**WORK TO COMPLETE**
(1) Transcribe the part of the battalion excerpt starting with "Frascarelli agrees that" and going on through "of plastic sheeting.".
(2) Using the battalion excerpt, mark each statement yes or no, and quote the words that decide it: (a) The earthquake in Haiti struck in January 2010. (b) The battalion sent supplies to Haiti in 3 shipments. (c) Demeranville said the battalion has a weak relationship with local customs officials.

**EXCERPT TO READ**
——

Demeranville commented that the Italian customs laws are extremely strict, but the battalion easily overcomes the challenges presented by the nation’s regulations. “Despite the detailed procedures for Italian customs, they do a great job,” he said. “They have a very strong relationship with local customs officials. That’s what makes this agreement so successful—that, and the care and dedication to operations from the crew. You can tell that they take the job very seriously. The battalion knows everything that is required to make operations work at the pace that we need to execute. We reposition lots of cargo in and out of Leghorn Army Depot, and the team there is timely and talented.”

A Rewarding Mission

Of all the missions that the battalion executes, the USAID mission is near and dear to the hearts of the employees. “We consider ourselves a partner to USAID in their humanitarian relief efforts,” Pierce said. “We take great pride in being able to deliver the materials they need in a speedy and efficient manner, doing our part to alleviate the suffering of people as quickly as possible.”

Frascarelli agrees that helping people in need galvanizes the effort. “Often before the call comes in from USAID, we have seen the dramatic images of some catastrophic event on the television, and this makes us extremely motivated.”

One of the battalion’s most recent efforts on behalf of USAID supported relief operations in Haiti, where a devastating 7.0 earthquake decimated much of the country in January 2010. Over 3 months, the battalion sent thousands of pounds of humanitarian supplies to Haiti in 5 different shipments, including four 10,000-liter water bladders, 8 water purification units, more than 58,000 10-liter water containers, more than 30,000 personal hygiene kits, and more than 6,500 rolls of plastic sheeting.

The battalion’s ability to execute missions rapidly makes its relationship with USAID ideal. USAID frequently needs materials moved on very short notice, and the battalion is well-equipped to quickly answer those requests. “USAID does a great job of keeping our warehouses stocked with emergency relief supplies,” Chidini explained. “They always make sure that we have everything we need to support them in their requests.”

——

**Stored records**
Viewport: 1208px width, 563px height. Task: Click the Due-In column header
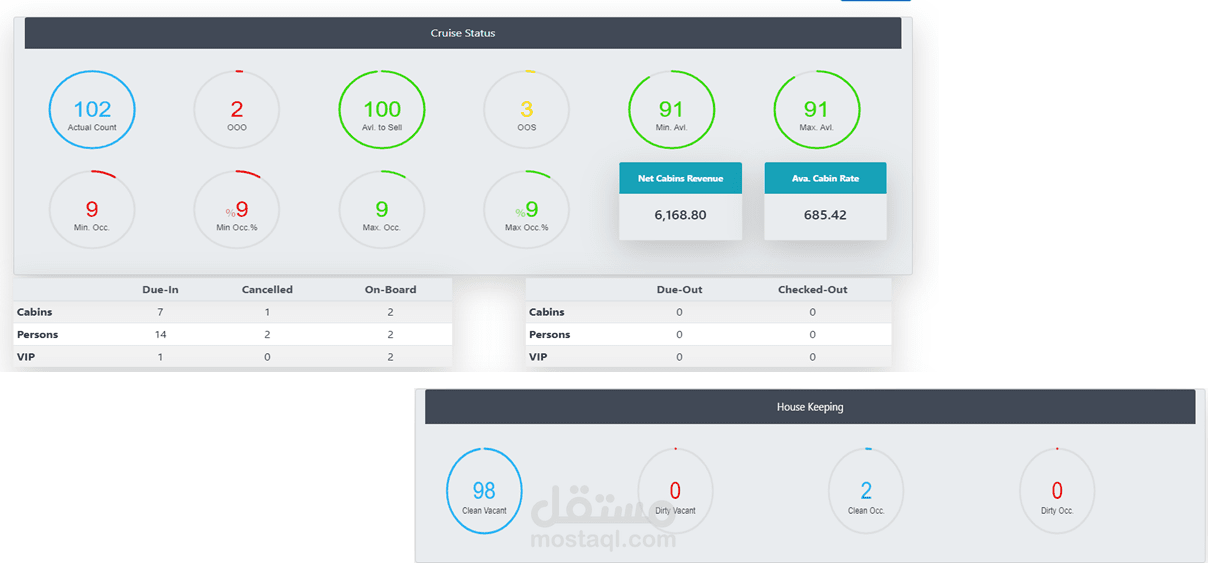tap(160, 290)
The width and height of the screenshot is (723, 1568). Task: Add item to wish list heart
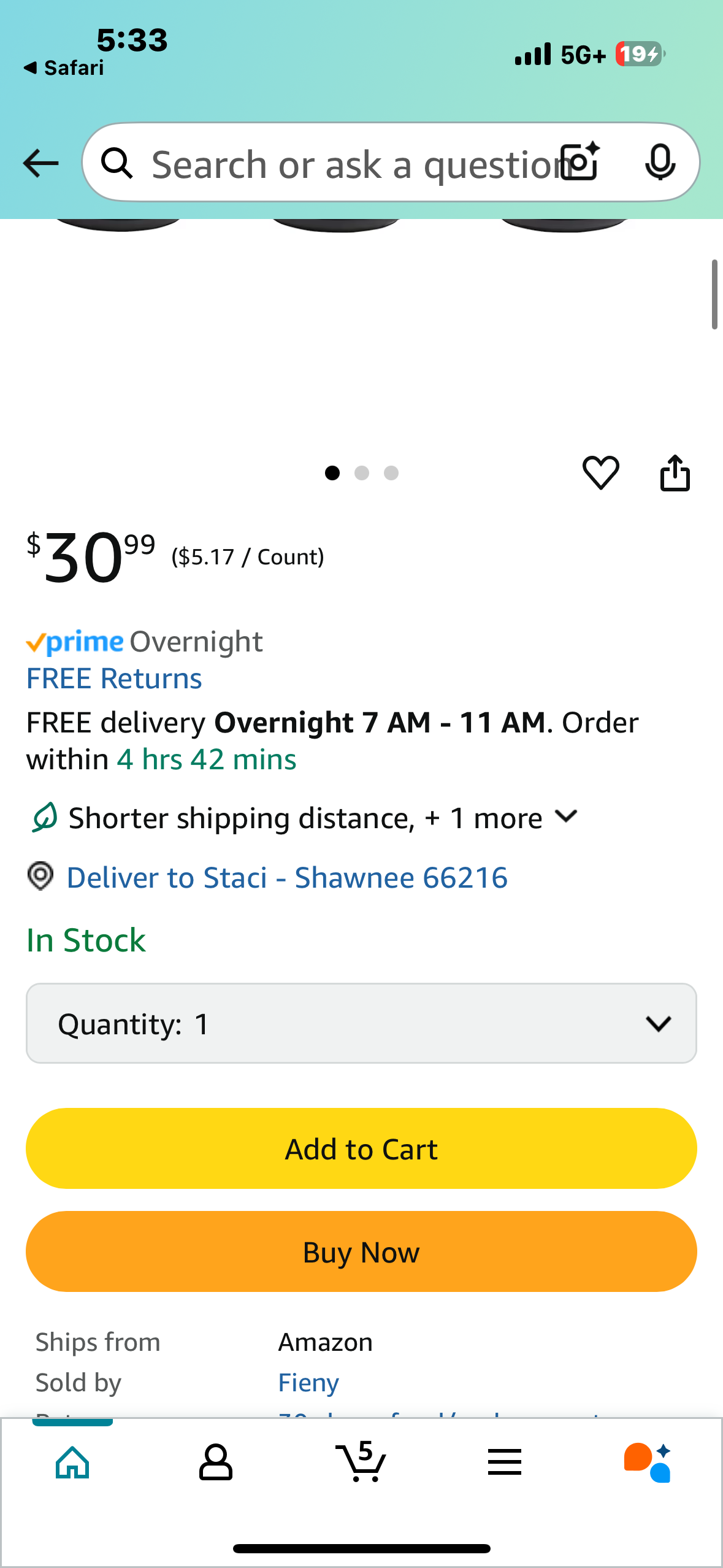pyautogui.click(x=600, y=472)
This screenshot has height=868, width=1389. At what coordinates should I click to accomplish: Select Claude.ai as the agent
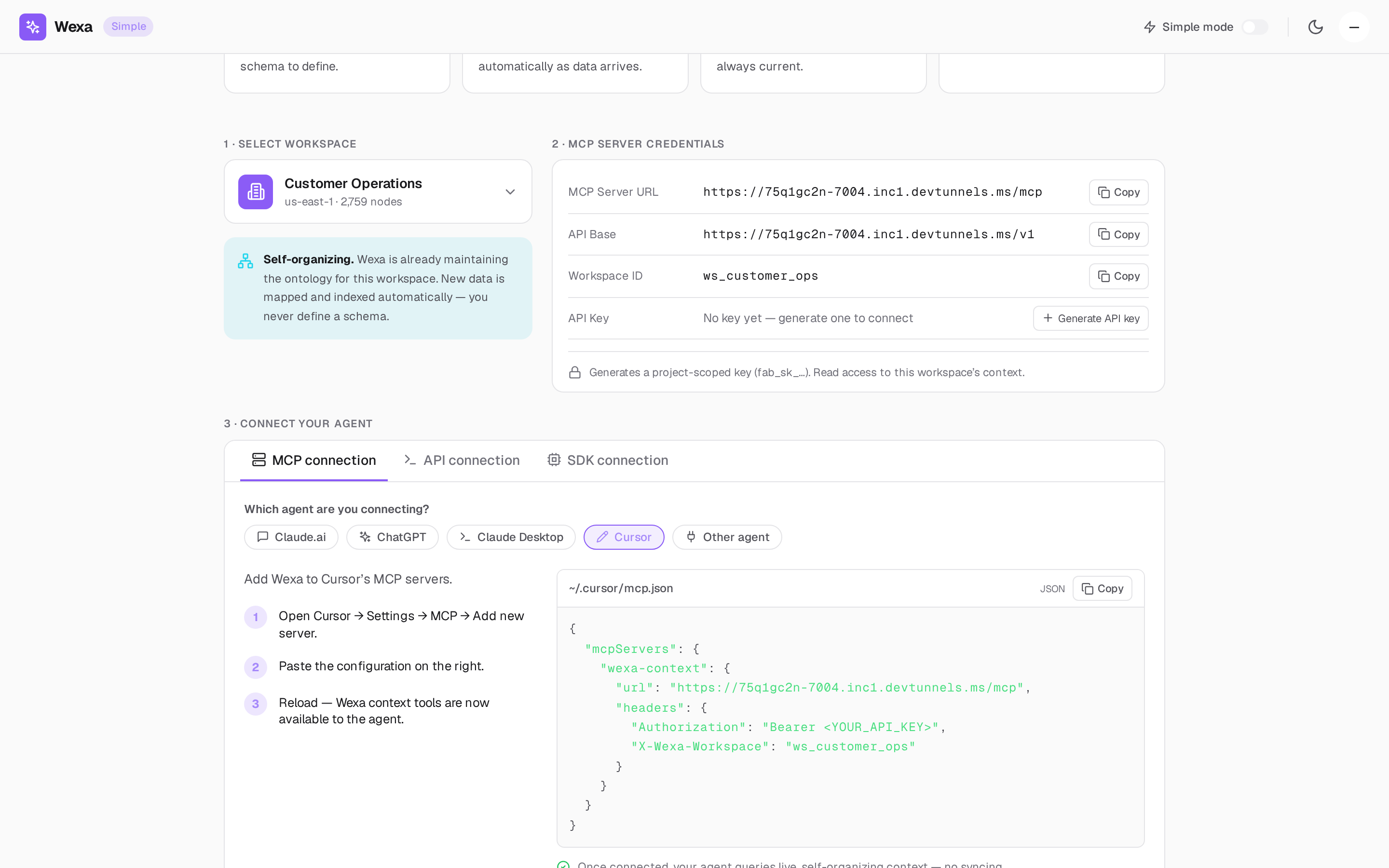291,537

——

**PROBLEM SOLUTIONS**
(1)
Frascarelli agrees that helping people in need galvanizes the effort. “Often before the call comes in from USAID, we have seen the dramatic images of some catastrophic event on the television, and this makes us extremely motivated.”

One of the battalion’s most recent efforts on behalf of USAID supported relief operations in Haiti, where a devastating 7.0 earthquake decimated much of the country in January 2010. Over 3 months, the battalion sent thousands of pounds of humanitarian supplies to Haiti in 5 different shipments, including four 10,000-liter water bladders, 8 water purification units, more than 58,000 10-liter water containers, more than 30,000 personal hygiene kits, and more than 6,500 rolls of plastic sheeting.

(2)
(a) Yes: "a devastating 7.0 earthquake decimated much of the country in January 2010"
(b) No: "the battalion sent thousands of pounds of humanitarian supplies to Haiti in 5 different shipments"
(c) No: "They have a very strong relationship with local customs officials."